▶ The task: Recast the rows below as a JSON list of strings with one string per line, starting at the line that contains "For every named target in this 375×1140" and ending at the line that contains "Retour à l'accueil (187, 363)", both included. Leave out blank lines.

--- Begin Data lines ---

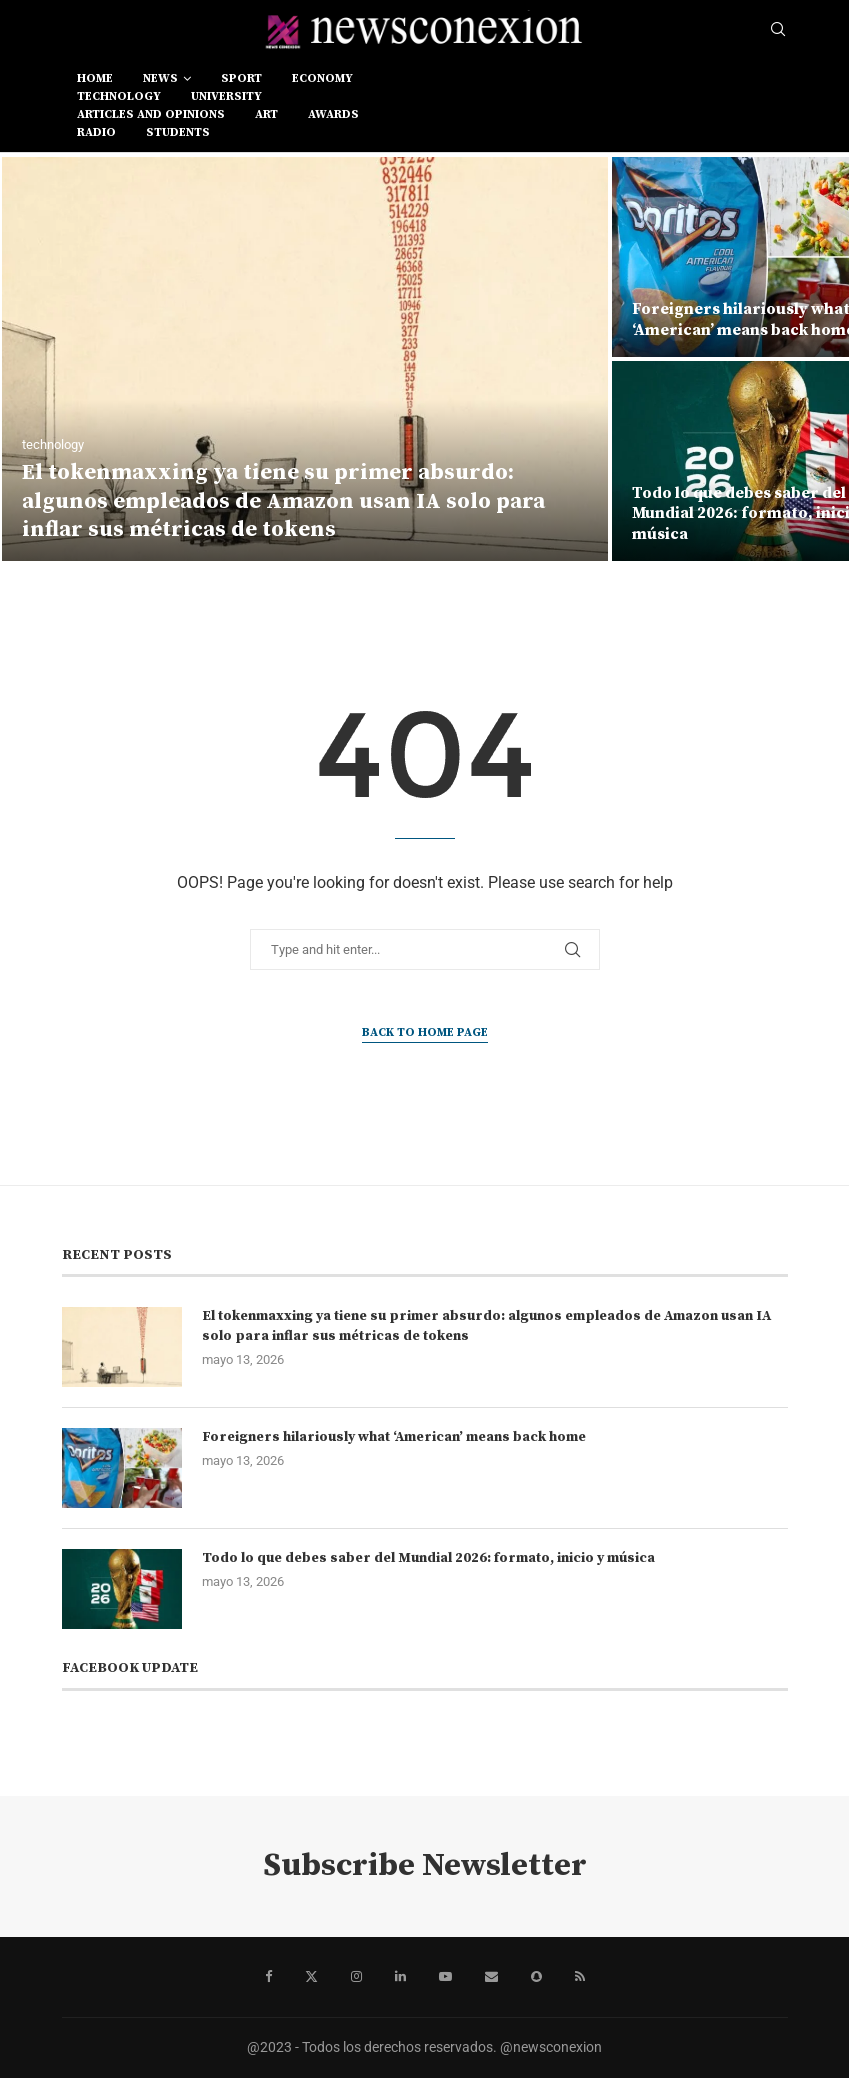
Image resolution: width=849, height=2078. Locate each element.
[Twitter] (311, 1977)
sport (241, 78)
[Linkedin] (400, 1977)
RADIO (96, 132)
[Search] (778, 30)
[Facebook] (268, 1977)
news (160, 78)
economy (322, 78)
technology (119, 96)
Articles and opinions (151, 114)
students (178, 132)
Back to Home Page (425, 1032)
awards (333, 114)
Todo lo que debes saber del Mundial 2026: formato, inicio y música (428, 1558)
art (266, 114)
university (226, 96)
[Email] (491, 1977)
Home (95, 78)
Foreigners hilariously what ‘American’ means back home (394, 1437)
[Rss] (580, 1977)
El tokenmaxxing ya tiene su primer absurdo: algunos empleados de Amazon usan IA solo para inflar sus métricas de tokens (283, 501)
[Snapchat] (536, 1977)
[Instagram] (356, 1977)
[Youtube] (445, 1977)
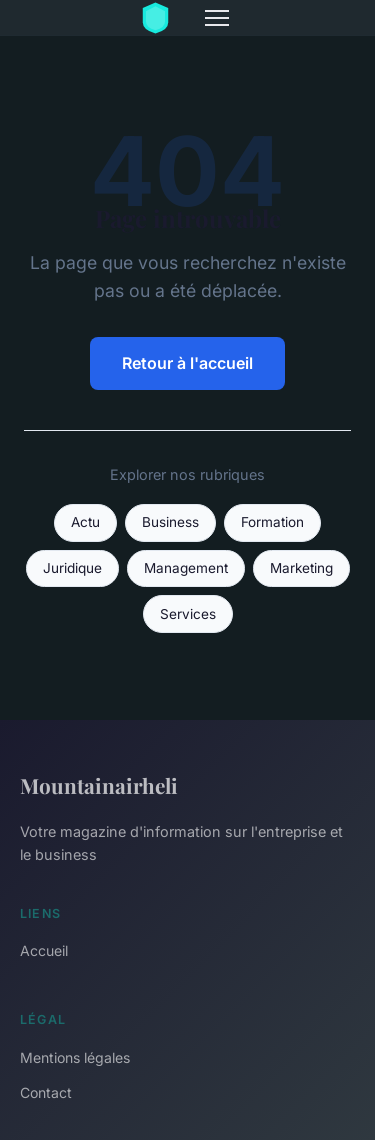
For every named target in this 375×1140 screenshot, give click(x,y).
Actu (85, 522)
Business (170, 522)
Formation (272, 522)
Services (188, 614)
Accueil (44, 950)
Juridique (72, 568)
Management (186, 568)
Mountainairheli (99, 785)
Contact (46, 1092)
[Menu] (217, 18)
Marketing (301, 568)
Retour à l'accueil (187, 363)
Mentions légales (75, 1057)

--- End Data lines ---
--- Begin Data lines ---

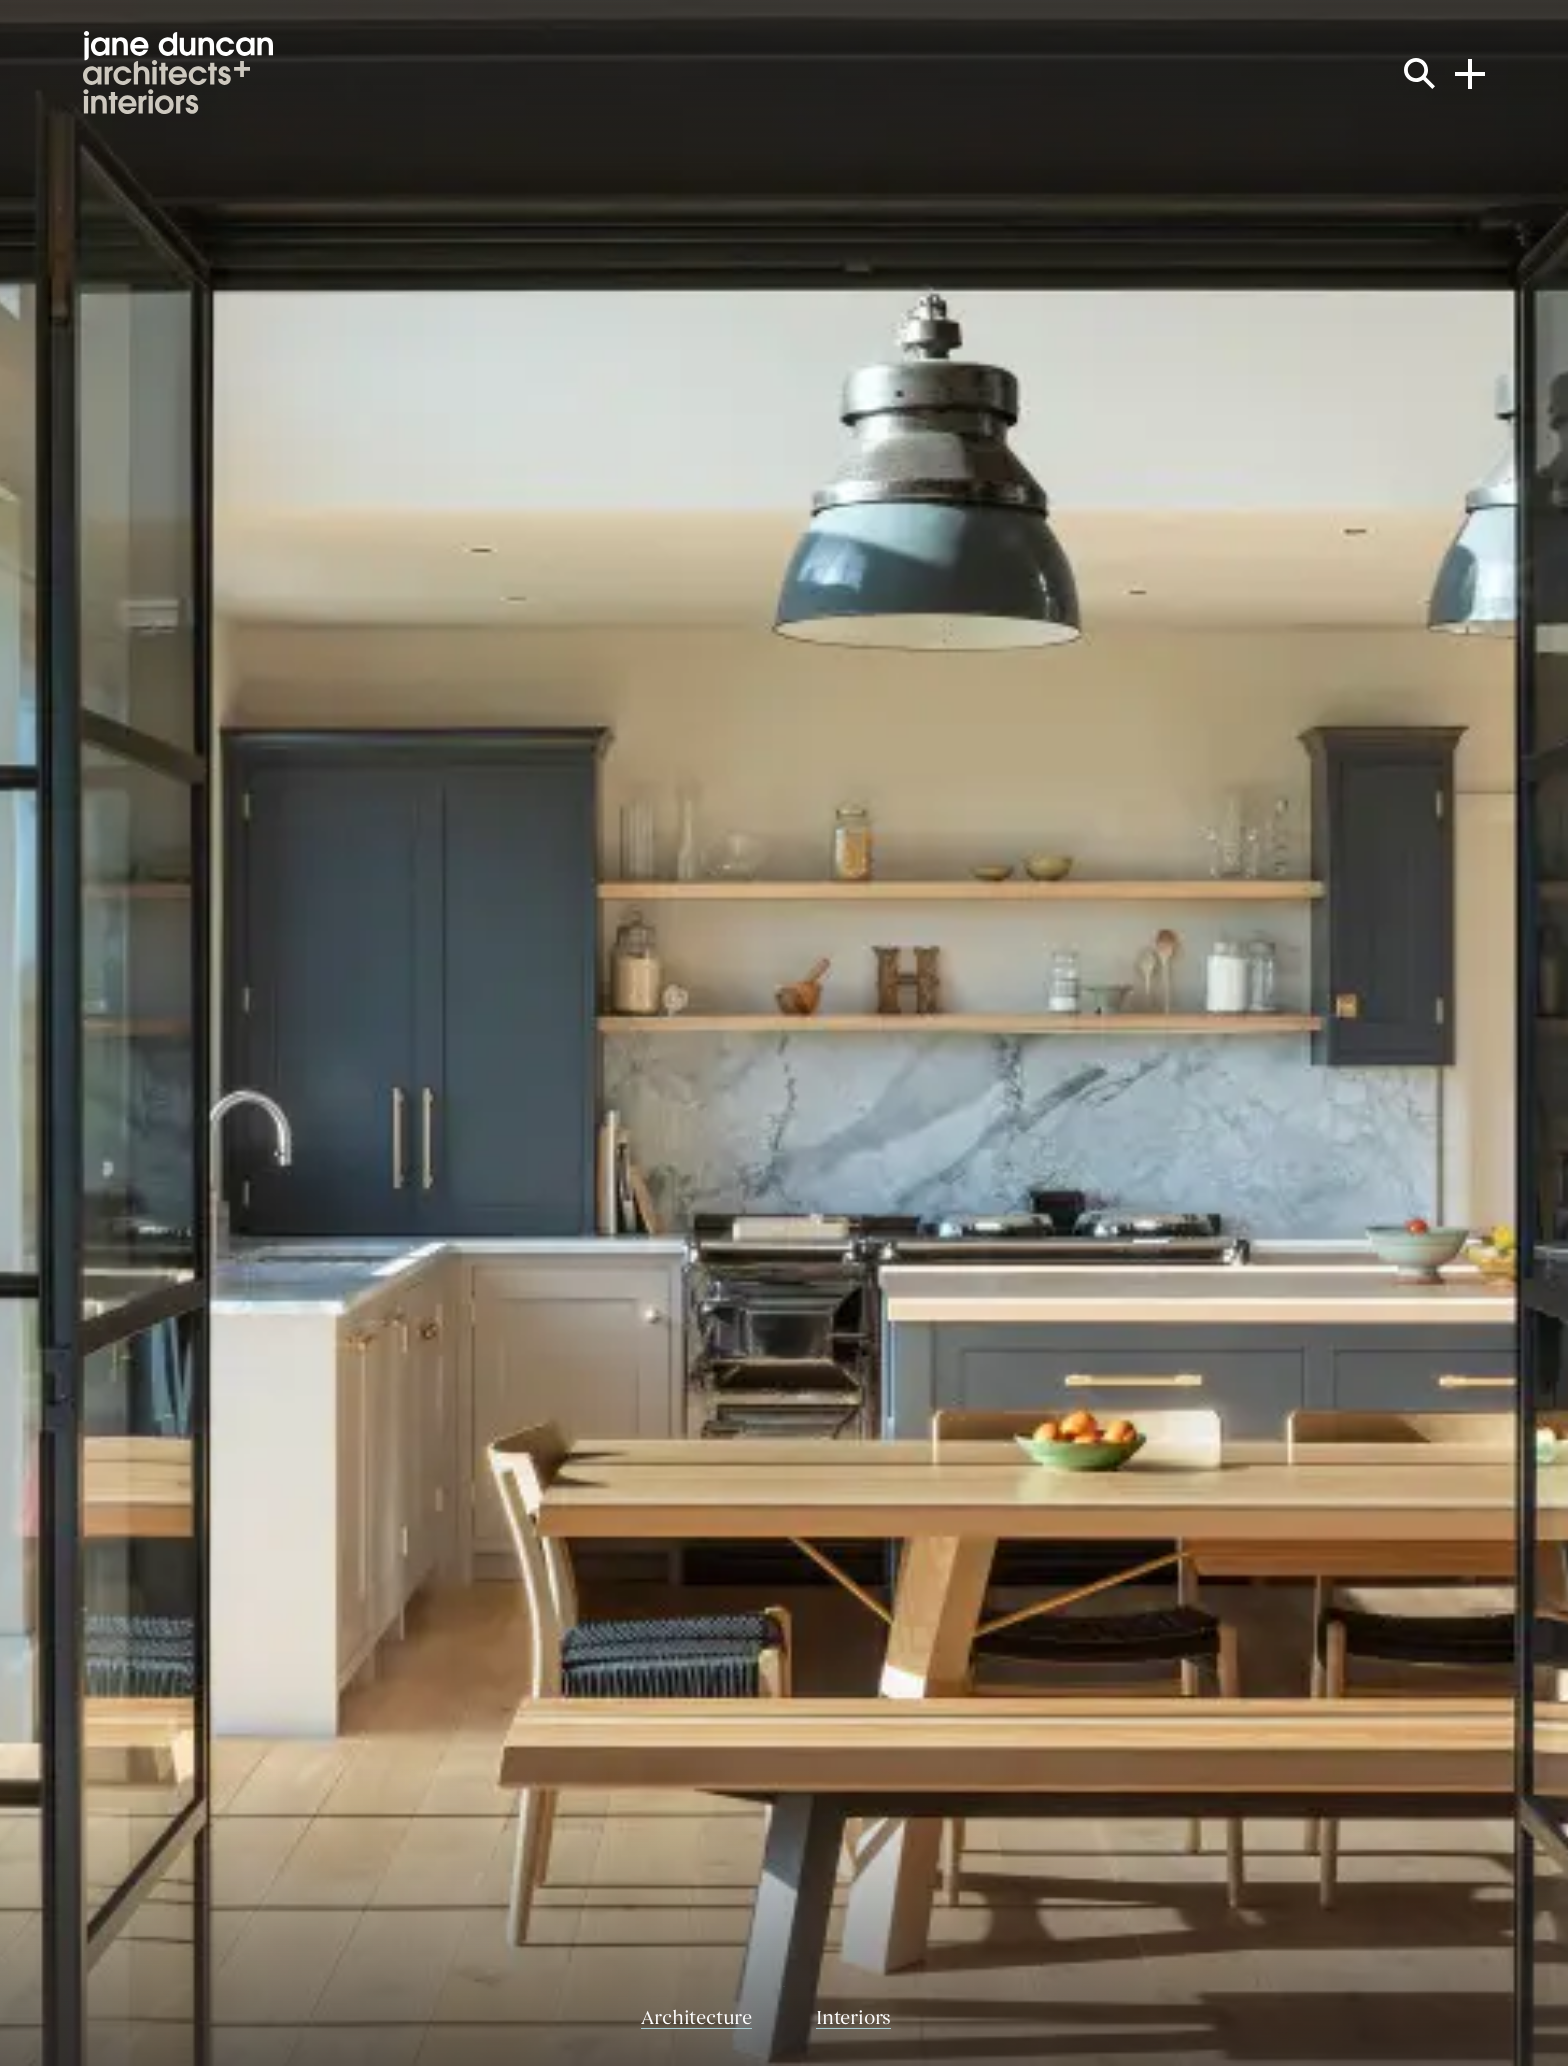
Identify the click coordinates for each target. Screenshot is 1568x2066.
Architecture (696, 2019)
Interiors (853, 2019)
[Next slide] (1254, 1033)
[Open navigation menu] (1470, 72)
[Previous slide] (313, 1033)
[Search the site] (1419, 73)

--- End Data lines ---
--- Begin Data lines ---

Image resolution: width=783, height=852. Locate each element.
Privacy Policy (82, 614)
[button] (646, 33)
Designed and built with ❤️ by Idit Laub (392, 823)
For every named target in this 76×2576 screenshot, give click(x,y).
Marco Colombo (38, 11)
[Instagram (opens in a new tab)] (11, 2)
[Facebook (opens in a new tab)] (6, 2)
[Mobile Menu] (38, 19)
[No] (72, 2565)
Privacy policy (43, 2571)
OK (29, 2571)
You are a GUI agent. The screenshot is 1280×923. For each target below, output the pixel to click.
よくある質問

--- End Data lines ---

▶ Answer in full:
[
  "For every named target in this 375×1140 screenshot, give click(x,y).",
  "Actu (85, 522)",
  "Business (170, 522)",
  "Formation (272, 522)",
  "Services (188, 614)",
  "Accueil (44, 950)",
  "Juridique (72, 568)",
  "Management (186, 568)",
  "Mountainairheli (99, 785)",
  "Contact (46, 1092)",
  "[Menu] (217, 18)",
  "Marketing (301, 568)",
  "Retour à l'accueil (187, 363)"
]